EXCERPTED DATA
++++++++
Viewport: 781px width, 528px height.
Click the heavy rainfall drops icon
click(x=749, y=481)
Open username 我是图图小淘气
++++++++
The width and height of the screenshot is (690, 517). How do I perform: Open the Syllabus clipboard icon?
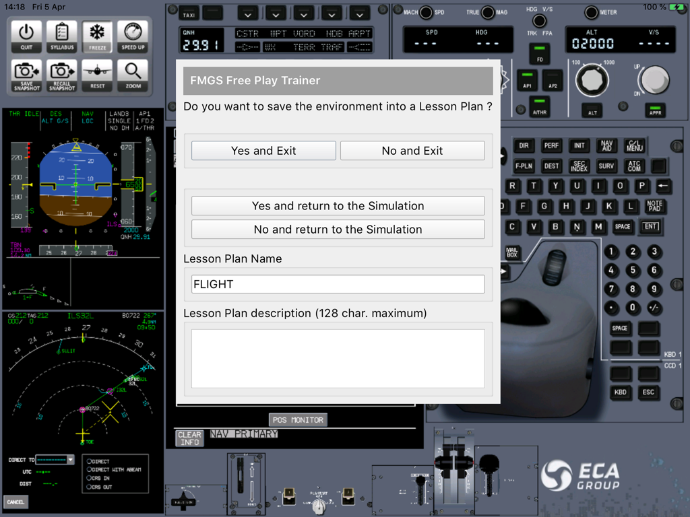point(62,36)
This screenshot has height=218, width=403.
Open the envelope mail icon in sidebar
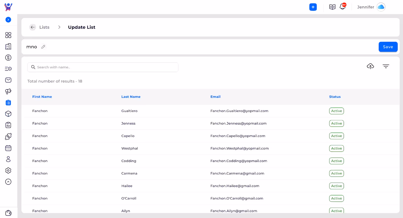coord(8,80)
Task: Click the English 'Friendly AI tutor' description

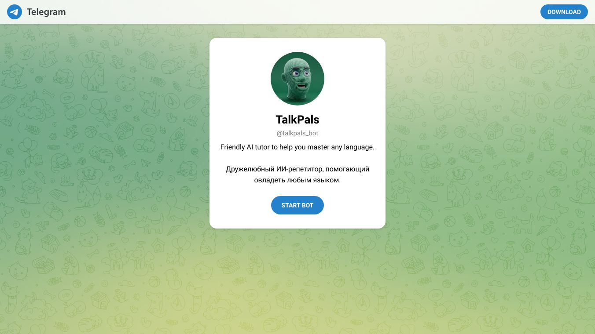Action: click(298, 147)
++++++++
Produce only the lines from the line containing "Viewport: 781px width, 528px height." through the line containing "Open username 我是图图小淘气", inclusive of both, exactly as they stand in the entries above.

TASK SOLUTION
Viewport: 781px width, 528px height.
Click the heavy rainfall drops icon
click(x=749, y=481)
Open username 我是图图小淘气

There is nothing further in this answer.